── Passage provided

# Visualising a Z-transformed Transfer Function?

For designing any analog filter and various other outputs of filter we use laplace transform,I can visualise a laplace transform like for ex.
s[X(s)] can be implemented as differentiator fetched with signal x(t)while implementing differentiators we generally use capacitors or by using OPAMP similarly, [X(s)]/s can be implemented as integrators using OPAMP.

But I cannot visualize the z transform in designing of digital filters, while the implementing the digital filters we often map the s plane to z plane i cannot understand the significance

There are various method of implementing but in end we compare the s plane with z-plane , and deduce a equation where the value of z in found in place of s,

Why do we need to map the S plane to z plane?

• You don't always map the $s$ plane to the $z$ plane. You would do that if you have a continuous-time filter that you want to map to a discrete-time approximation of it. Many digital filters are designed directly in the $z$ domain. Apr 2 '15 at 17:42
• @Jasson R yeah, i must have stated during conversion from analog to digital function. Apr 2 '15 at 19:16

in continuous-time functions, like $x(t)$, the operation of the derivative makes sense, it is well defined. the three components to a continuous-time LTI filter are adders (two or more signals being added), scalers (a signal is simply multiplied by a constant), and integrators (the $s^{-1}$ operators). the first two components do not discriminate with regard to frequency, so with just those two components, you cannot make a "filter" that filters out some frequencies more so than others. but the integrator does act differently on sinusoids of different frequencies. higher frequencies come out of the integrator reduced in amplitude more than lower frequencies.

────

(Actions to take):
[A] Name the three components of a continuous-time LTI filter that the thread on visualizing a z-transformed transfer function lists.
[B] Carry the z-transform thread forward from its last sentence, keeping the same voice and topic.
The data that comes next is separate from the z-transform thread.

── Material

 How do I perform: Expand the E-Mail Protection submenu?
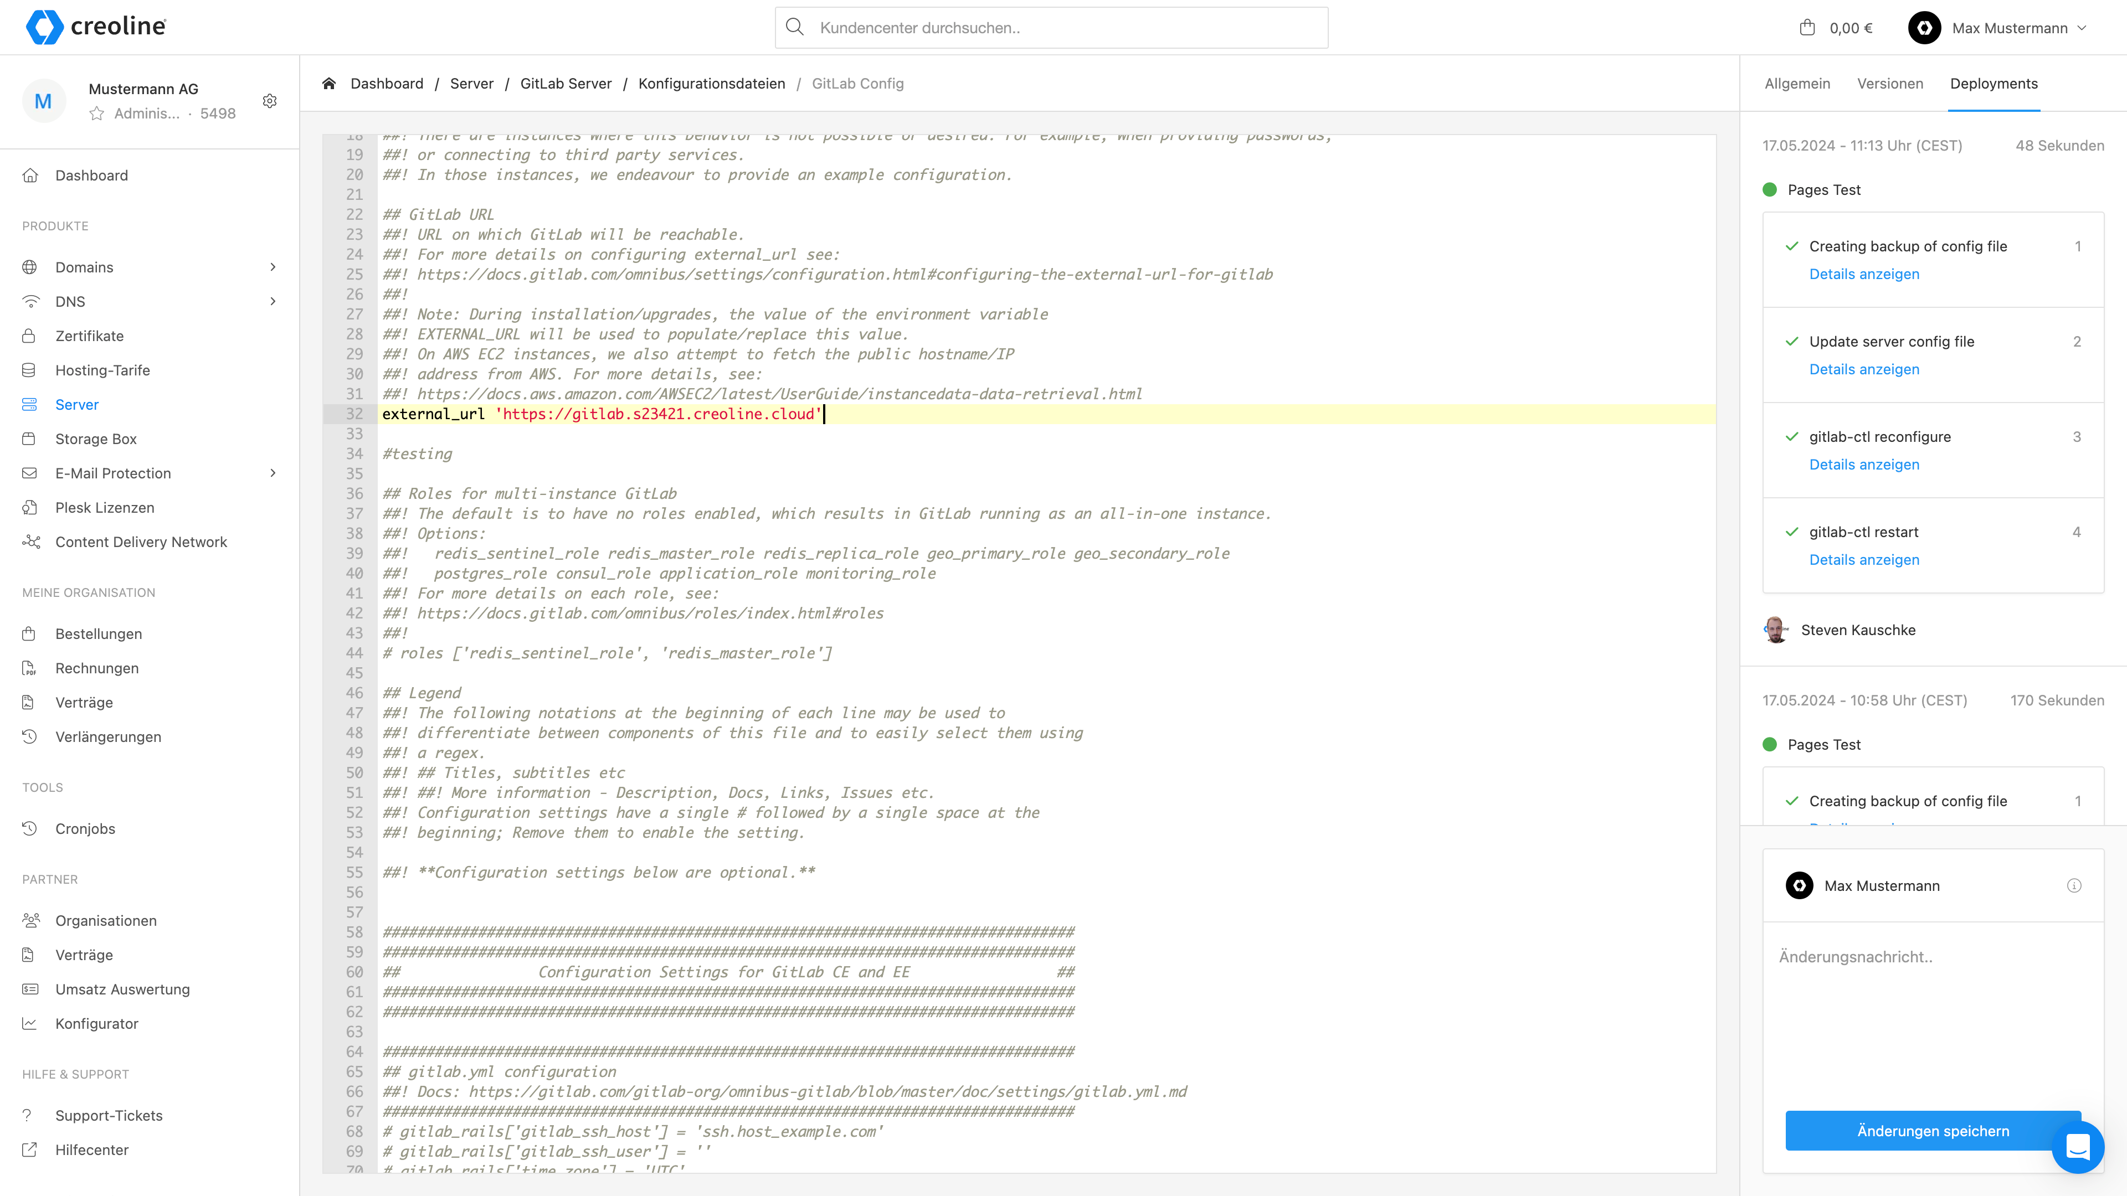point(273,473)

────

(The results):
[A] Adders, scalers, and integrators.

[B]
in discrete-time functions (or "sequences"), like $x[n]$, the derivative operator does not makes sense, it is not defined. the three components to a discrete-time LTI filter are adders (two or more signals being added), scalers (a signal is simply multiplied by a constant), and delay elements (the $z^{-1}$ operators). the first two components do not discriminate with regard to frequency, so with just those two components, you cannot make a "filter" that filters out some frequencies more so than others. but the delay element does act differently on sinusoids of different frequencies. higher frequencies come out of the delay element shifted more in phase than lower frequencies.
analog filters act on physical quantities in time. digital filters act on numbers. these numbers are samples of a continuous-time function ($x[n]=x(nT)$) and make up a sequence. there is no way to do derivatives or integrals directly. but we can delay any of these sequences by use of computer memory. that's why we talk of $H(z)$ more so than $H(s)$ when designing and implementing digital filters.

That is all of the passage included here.